The Kitkatla or Gitxaala are one of the 14 bands of the Tsimshian nation of the Canadian province of British Columbia, and inhabit a village, also called Kitkatla (sometimes called Laxklan), on Dolphin Island, a small island just by Porcher Island off the coast of northern B.C. Because of their location, the Kitkatla have sometimes been called Porcher Island Indians. They were also, in the early contact period, called the Sebassa tribe, for their paramount chief at the time, Ts'ibasaa. The name Kitkatla derives from the Tsimshian name Gitkxaała, from git- (people of) and kxaała (open sea), since they are the farthest from the mainland of the Tsimshian tribes. Another name for themselves is Git lax m'oon ("people of the saltwater") in recognition of the land they lived on: the islands and inlets of this rugged piece of coastline.

The Kitkatla are reputed to be the first Tsimshians to encounter (formally anyway) Europeans and the first to use guns.  Stories recording this encounter tell of the acquisition of the hereditary name He'l by the Gispwudwada (Blackfish or Killerwhale clan) House (extended matrilineal family) of Ts'ibasaa, from an English ship's captain named Hale.

In the more recent period, one holder of the name He'l also assumed rights over the Gispwudwada chief name Seeks, which represents another Kitkatla house-group.

One holder of the title Ts'ibasaa was Joshua Ts'ibasaa, who died in 1936.  The anthropologist Viola Garfield has published a detailed description of his mortuary potlatch.

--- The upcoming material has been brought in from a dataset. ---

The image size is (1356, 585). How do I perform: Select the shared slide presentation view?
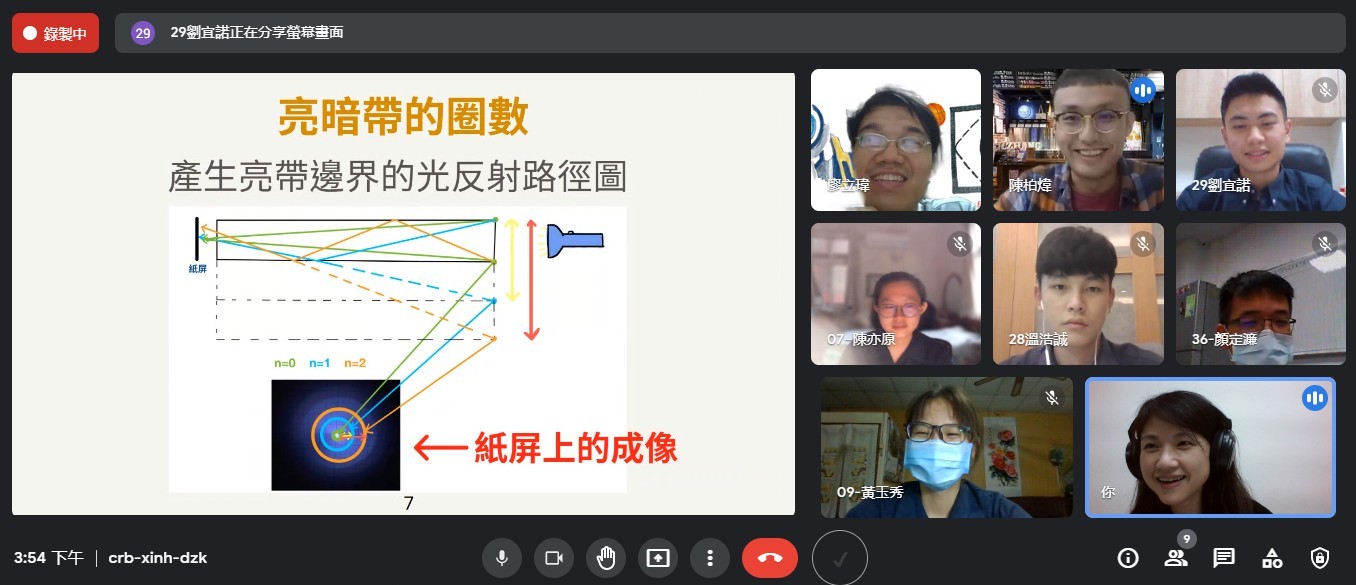(403, 293)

Garfield also describes the House of Ts'ibasaa's genealogical merging with another Gispwudwada (Blackfish or Killerwhale clan) house-group, the royal house of the Ginadoiks tribe of Tsimshians at Lax Kw'alaams (Port Simpson), B.C.

A large amount of information on the hereditary names, territories, and oral traditions of the Kitkatla people was collected in 1916 by William Beynon, a Tsimshian chief and translator in the employ of the ethnologist Marius Barbeau.

Today Kitkatla is a large and thriving community.  Its population in 1983 was 493.  It has temporarily suspended treaty negotiations with the British Columbia government.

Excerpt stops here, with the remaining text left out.